▶ EXERCISE INSTRUCTIONS
Drop the pictures and repeat exactly from the "466x262 pixels. How" line down to the last line of the entries below.

▶ RECORDED INFORMATION
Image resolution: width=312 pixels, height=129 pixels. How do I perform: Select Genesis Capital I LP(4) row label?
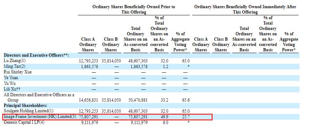coord(24,123)
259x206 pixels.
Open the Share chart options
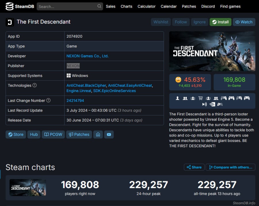pyautogui.click(x=194, y=167)
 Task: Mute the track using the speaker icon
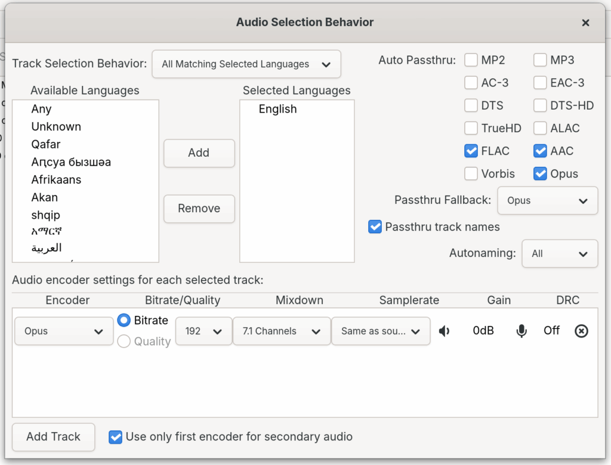(445, 331)
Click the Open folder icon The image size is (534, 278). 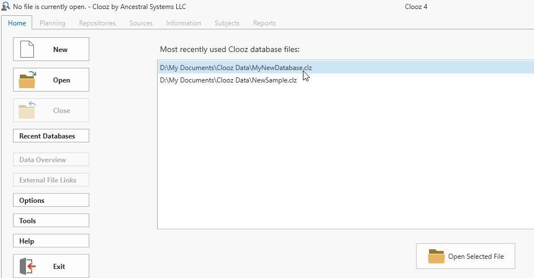click(27, 80)
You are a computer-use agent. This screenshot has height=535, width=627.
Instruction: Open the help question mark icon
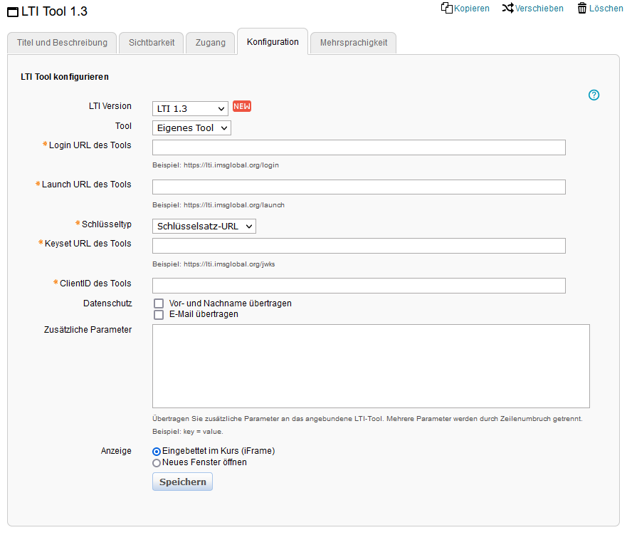594,95
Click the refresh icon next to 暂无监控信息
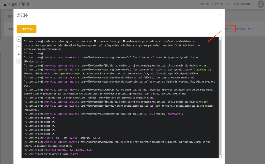The width and height of the screenshot is (265, 164). coord(235,4)
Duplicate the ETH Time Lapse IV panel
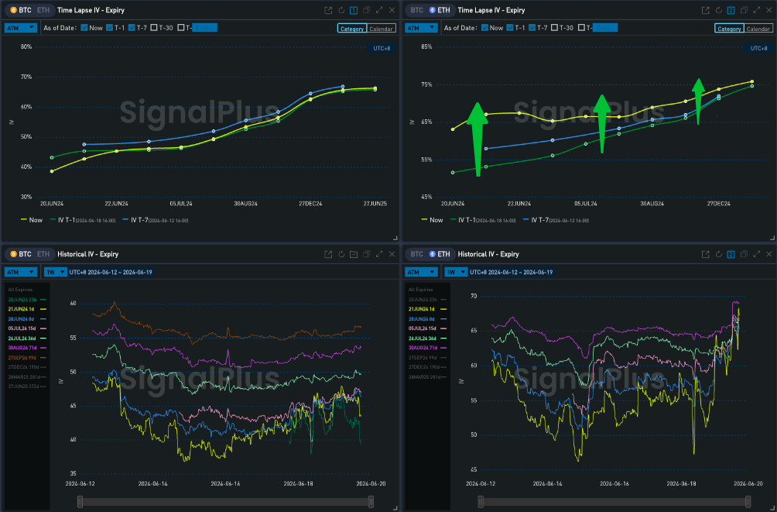Viewport: 777px width, 512px height. pos(744,10)
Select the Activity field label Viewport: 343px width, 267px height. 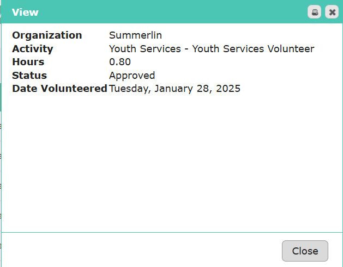[x=33, y=49]
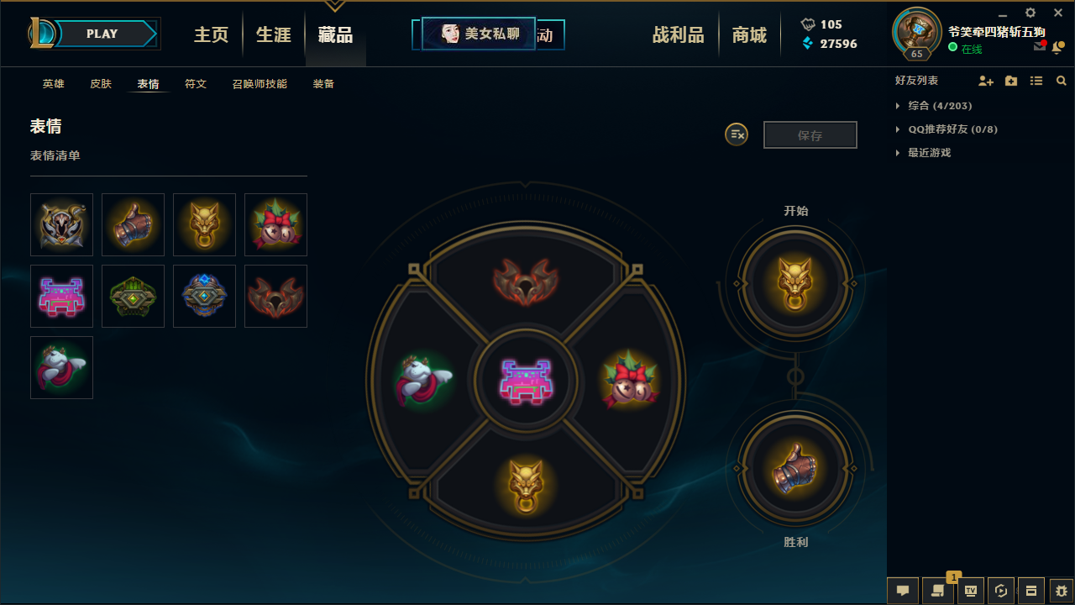Viewport: 1075px width, 605px height.
Task: Open the add friend icon
Action: coord(986,81)
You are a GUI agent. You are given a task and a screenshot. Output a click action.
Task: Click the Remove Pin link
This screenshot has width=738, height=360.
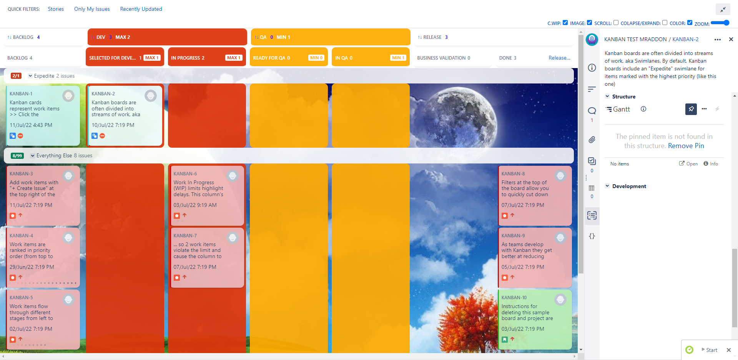pyautogui.click(x=686, y=146)
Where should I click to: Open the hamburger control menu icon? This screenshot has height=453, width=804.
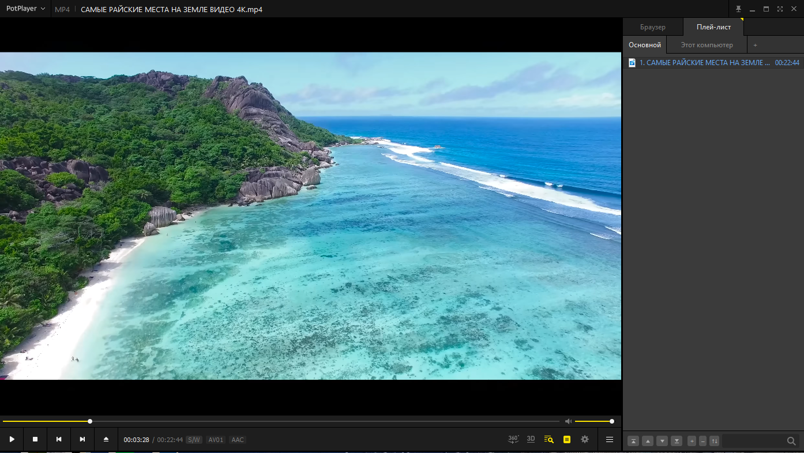coord(609,439)
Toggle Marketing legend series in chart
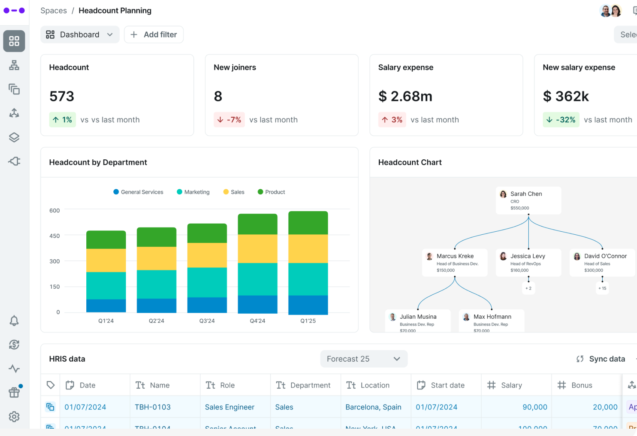637x436 pixels. coord(193,192)
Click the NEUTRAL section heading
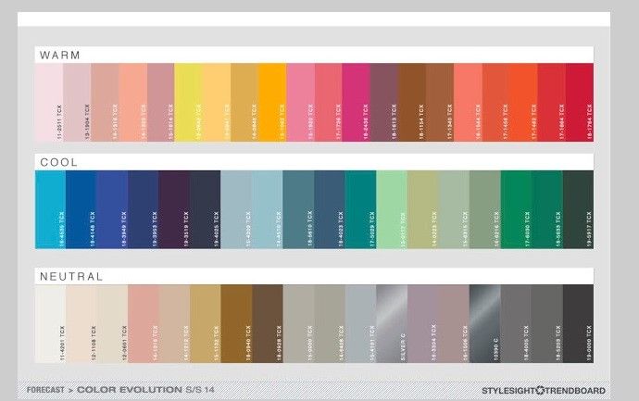The image size is (639, 401). (71, 276)
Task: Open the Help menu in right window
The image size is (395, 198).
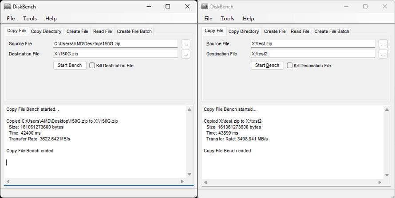Action: 249,19
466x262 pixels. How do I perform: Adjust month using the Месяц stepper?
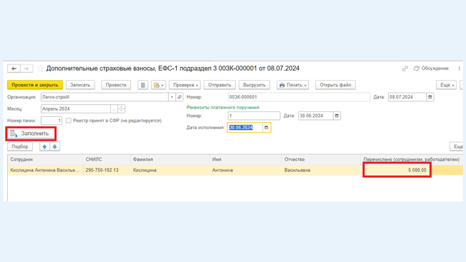click(x=121, y=109)
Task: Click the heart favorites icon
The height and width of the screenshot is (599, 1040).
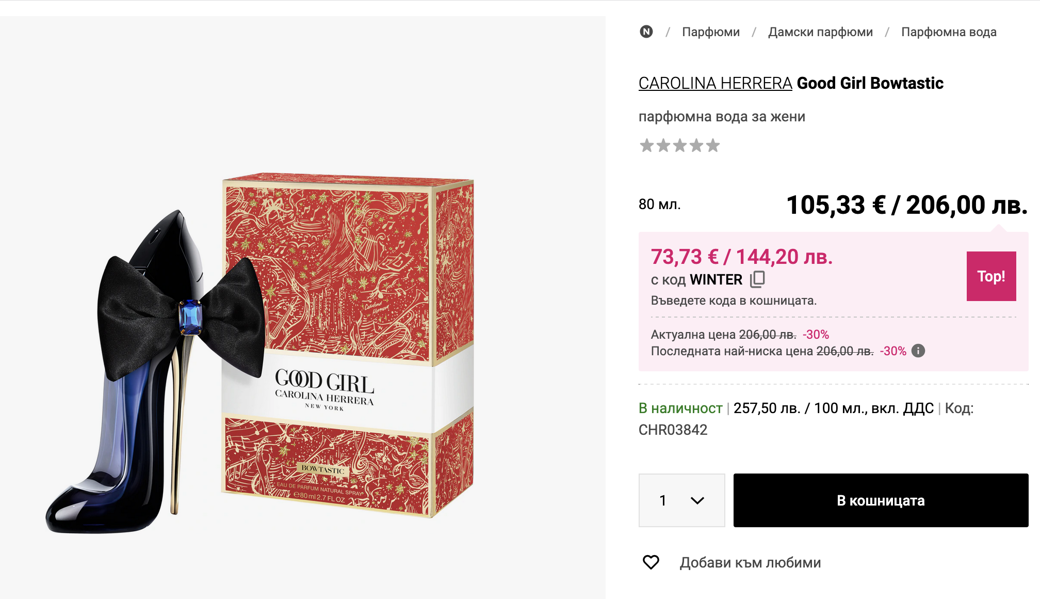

▶ REPLY TO THE EXERCISE
466x262 pixels. How do I perform: Adjust month using the Месяц stepper?
click(x=121, y=109)
Task: Click the heart favorites icon
The height and width of the screenshot is (599, 1040).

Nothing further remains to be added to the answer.